*** Block opens ***
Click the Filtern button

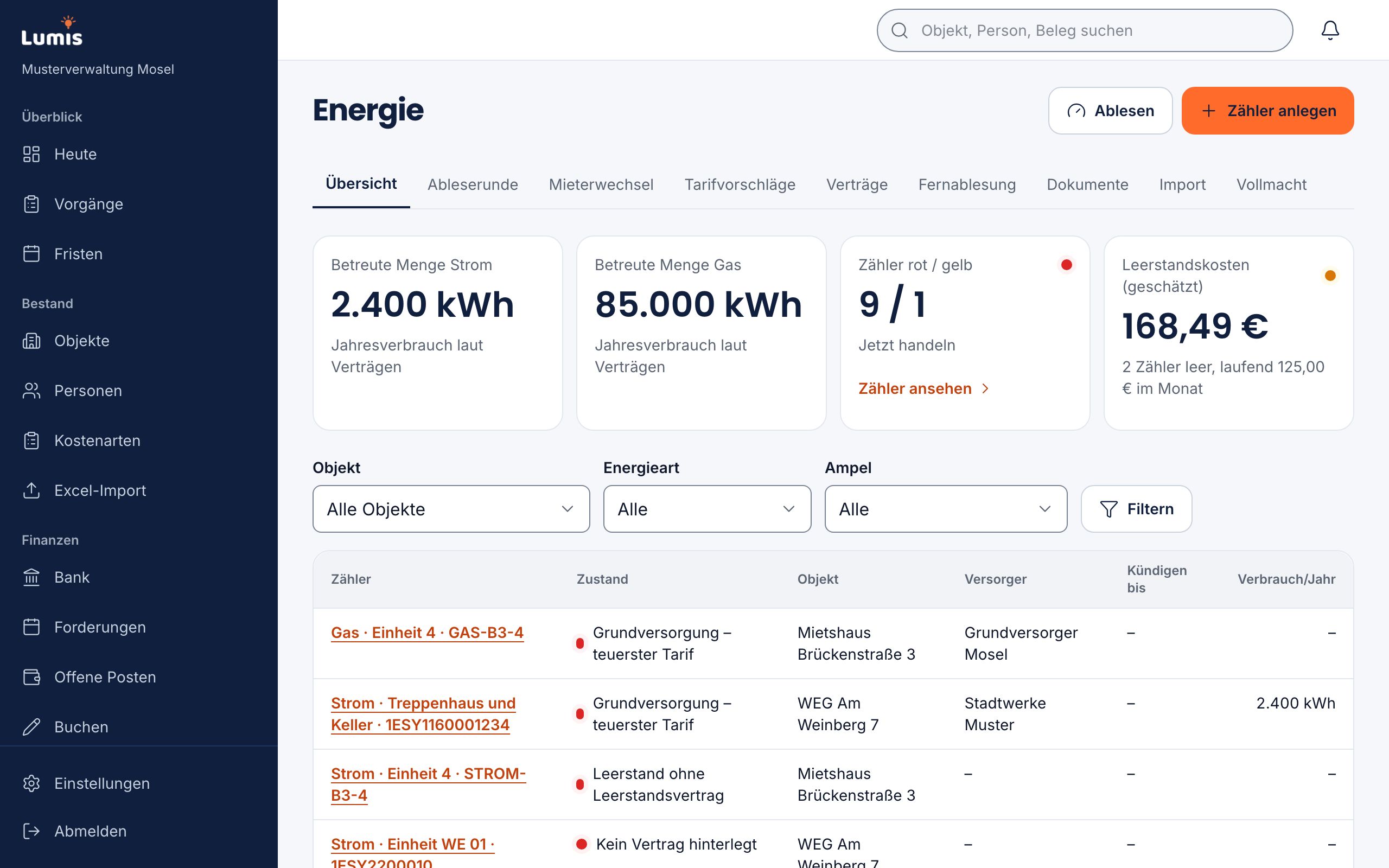(1136, 509)
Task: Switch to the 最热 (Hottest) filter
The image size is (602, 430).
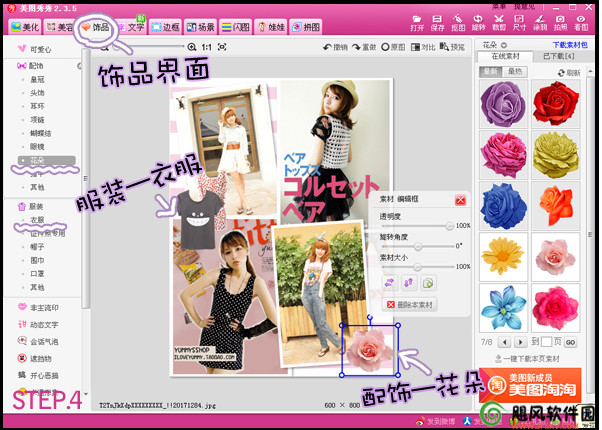Action: (x=515, y=72)
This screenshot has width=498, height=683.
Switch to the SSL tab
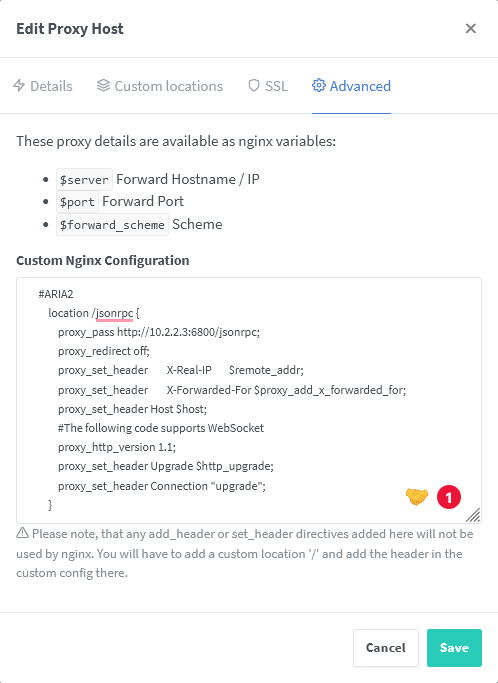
*** Block closes ***
- ACTIVITY:
Make a verbatim copy of all the entries and strip out the pictures.

- REPLY TO THE TASK:
Click the Filtern button

(1136, 509)
Task: Switch to the 最热 (Hottest) filter
The image size is (602, 430).
Action: (x=515, y=72)
This screenshot has width=498, height=683.
Switch to the SSL tab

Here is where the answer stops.